If you have walked into a book store recently or visited any online bestseller lists, it is of no surprise to you that many of the most popular titles are graced with the words “girl” or “woman”.
Do you ever wonder why that is?
Why women have such a focus in crime novels and thrillers?
Why female authors are most common for these books?
Why the trend first began with the word “girl” and is now progressing to “woman?”
“I have talked to other crime writers that have been urged by various professional people in their life to put the word girl in their title. It’s not necessarily an issue with the content of the book itself, but there’s this sort of shorthand that if it has ‘girl’ in the title, then I know what to expect.”
-Megan Abbott, Author
This trend has been fixated back to the release of Stieg Larsson’s, The Girl with the Dragon Tattoo. Vulture.com analyzed this trend’s proliferation into the industry and cited 91 imitators up until 2014, whereafter they stopped tracking the trend.
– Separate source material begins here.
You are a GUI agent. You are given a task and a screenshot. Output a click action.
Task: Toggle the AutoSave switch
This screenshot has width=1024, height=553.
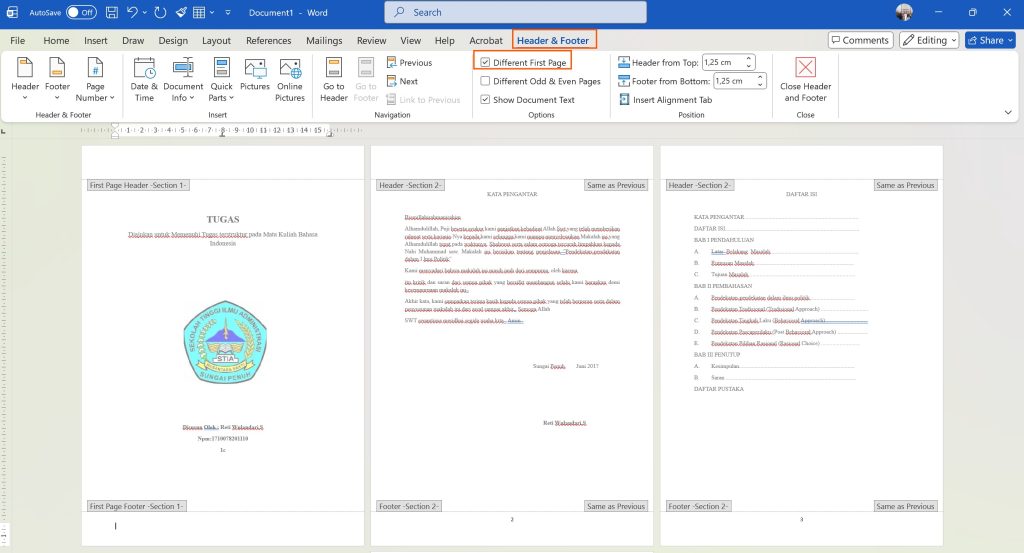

They analyzed the trend by year and genre, however they were only looking for the word “girl” in titles, and as we know as readers the word “woman” has become vastly popular in titles recently as well. Since the count ended in mid-2014, how many more books do you think could still be a direct result of this trend? And who’s counting?
Males are fixated on this trend as well.
Insert: Daniel Mallory.
Although, you may know him by A. J. Finn, author of the new bestseller The Woman in the Window. Mallory received a two-book offer for $2 million from his own publishing house, William Morrow, where he is an executive editor, and deals with 37 international publishers as well as a film dealwith Fox 2000. This kind of attention is very unusual for an author, especially an author who is an executive editor at the same house they are published with.
“While he had long considered writing fiction, it was only when he clocked the popularity of “Gone Girl” and “Girl on the Train,” two commercially successful descendants of the classic genre he’d long loved, that he realized the market was ripe for the kind of story he might want to tell.”
-The New York Times
It is important to establish why Mallory decided to publish under a pseudonym. Mallory claims it was so he and his established authors would not be competitors. While this may be a factor, it is also significant that many of the authors who submit to this trend are female. Thus, the male authors who write for this trend have reason to choose a pseudonym in order to make their books marketable.
“While exact numbers are hard to source, women readers have come to dominate fiction, where they’re widely touted as representing as much as 80 percent of the market. And while crime fiction and psychological thrillers are often associated with male readers, women read most of those, too—between 60 and 80 percent. Dr. Melanie Ramdarshan Bold, a lecturer in publishing and book culture at University College London, told me that women also prefer to read books by women, citing a Goodreads survey that found 80 percentof a new female author’s readership is likely to be female.”
– Sophie Gilbert, The Atlantic
A pseudonym is a easy way for male authors to conform to the ideals of the market. However, what matters most is if male authors can adequately represent female characters in their books. The seemingly endless amount of vulnerability and negligence connected to women today is only proliferated by this trend and its sentiments that a female narrator is unreliable.
“I think a lot of these other books that have climbed upon the “girl train” so to speak is … people are gravitating toward these unreliable narrators. I know that when I read Gone Girl it was 2012, we were only a few years removed from the economic crash of 2008, a lot of people felt their lives were completely upended, they didn’t know who to trust, and so a book like Gone Girl, which gets at the heart of a marriage that seems to be stable but is anything but, I really think that did speak to people.”
-Sarah Weinman, Author
While these violent and hard to follow novels are intense and intriguing for readers, women are being perpetually shown as weak and unreliable to vast audiences.
Today, when women are trying endlessly to show their strength, they are being daunted with the task of intaking stories about their vulnerability and not being shown ways in which to overcome it.
“Women live in fear of male violence, and of being disbelieved if they report it, so it’s hardly surprising that some of the most successful fiction of recent years plays on that. But acknowledging that we – and our fictional heroines – can be flawed, and at the same time truthful, might be a way of challenging the dominant idea that women can’t be reliable narrators of our own experience – a story that has served real predators for far too long.”